MV Delamotte Champagne, Brut, Le Mesnil-sur-Oger, Cóte des Blancs, France

Pairing Notes: We are thrilled to begin the evening with bubbles from one of our favorite houses. This wine is predominantly grand cru Chardonnay. Pinot Noir and Pinot Meunier are added to finish the personality of the wine. The finish is elegant and perfectly balanced with notes of white flesh fruit, pear, and ginger.

first course

2017 Lubanzi Chenin Blanc, Swartland, Western Cape, South Africa

Pairing Notes: Named after a wild dog who accompanied the owners on a 6-day, 100 mile hike. We hope you enjoy this wine as an accompaniment to the Poke and Jalapeno Sorbet.

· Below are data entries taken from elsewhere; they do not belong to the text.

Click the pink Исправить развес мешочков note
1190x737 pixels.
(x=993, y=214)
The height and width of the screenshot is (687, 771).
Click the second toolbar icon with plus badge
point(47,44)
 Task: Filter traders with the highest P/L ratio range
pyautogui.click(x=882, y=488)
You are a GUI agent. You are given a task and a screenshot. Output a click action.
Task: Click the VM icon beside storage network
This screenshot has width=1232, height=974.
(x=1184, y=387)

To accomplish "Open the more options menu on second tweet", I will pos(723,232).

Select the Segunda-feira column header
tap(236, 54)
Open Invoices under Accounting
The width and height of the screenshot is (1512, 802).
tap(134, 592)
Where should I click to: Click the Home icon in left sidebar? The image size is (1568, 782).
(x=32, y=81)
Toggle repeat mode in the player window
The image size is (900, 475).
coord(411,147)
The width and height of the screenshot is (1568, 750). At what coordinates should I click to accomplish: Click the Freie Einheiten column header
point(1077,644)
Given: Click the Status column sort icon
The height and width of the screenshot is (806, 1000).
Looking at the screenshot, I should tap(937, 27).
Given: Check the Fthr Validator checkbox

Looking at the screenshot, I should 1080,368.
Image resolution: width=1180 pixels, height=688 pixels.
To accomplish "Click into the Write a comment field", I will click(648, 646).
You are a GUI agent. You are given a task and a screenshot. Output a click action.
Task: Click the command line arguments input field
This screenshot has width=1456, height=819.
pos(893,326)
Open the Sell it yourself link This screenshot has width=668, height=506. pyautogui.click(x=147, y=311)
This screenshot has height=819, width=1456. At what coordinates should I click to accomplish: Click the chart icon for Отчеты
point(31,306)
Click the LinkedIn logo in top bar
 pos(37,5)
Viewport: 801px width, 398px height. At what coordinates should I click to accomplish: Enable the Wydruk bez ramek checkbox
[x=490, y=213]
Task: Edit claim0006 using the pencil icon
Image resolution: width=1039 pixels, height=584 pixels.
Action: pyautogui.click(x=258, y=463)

It is redolent with figs and ripe nectarine that give way to flavors of orange citrus and green melon. 50% of the profits from Lubanzi get donated to the Pebbles Project, which helps families of workers on the wine farms of South Africa.

second course

2013 Pecchenino Nebbiolo, ‘Bussia’, Barolo, Piedmont, Italy

Pairing Notes: This estate dates back to the 1700s and has been handed down from father to son ever since! The glass features notes of raspberry, violet, and licorice that are an absolute delight when paired with the Summer Truffles and Huitlacoche. The wine is rich and full bodied with a persistent finish making it a star and a true gem.

third course

2016 Rudi Pichler Gruner Veltliner, ‘Smaragd Terrassen’, Wachau, Austria

Pairing Notes: As Rudolf Pichler IV said, “Authentic wine is not created in the cellar, but born in the vineyard, gently educated in the cellar and then grown up in the bottle.” That is why this particular wine is stunning alone, yet phenomenal with the Scallop, Cucumbers, and Heirloom tomatoes. Let the notes of stone fruit, lemon, and arugula carry you away.

fourth course

2014 Perinet Red Blend, Priorat, Spain

Pairing Notes: This is a blend of Cabernet Sauvignon, Syrah, Merlot, Grenache, and Carignan. The wine has beautiful aromas and flavors of cherries, plums, tobacco, and violets. It is incredibly complex and features a silky texture on the tannins courtesy of the licorella slate from the vineyards. It is absolute perfection with the Peppered Beef Tenderloin.

dessert course

MV Cossart Gordon Madeira, 10 year, Bual, Portugal

Pairing Notes: To close we pour this lovely wine that is aged in seasoned American oak casks in the traditional “canteiro” system. Years of laboring produce notes of maple, chocolate, and baking spice that complement the White Chocolate Panna Cotta and Strawberry Ginger Meringue.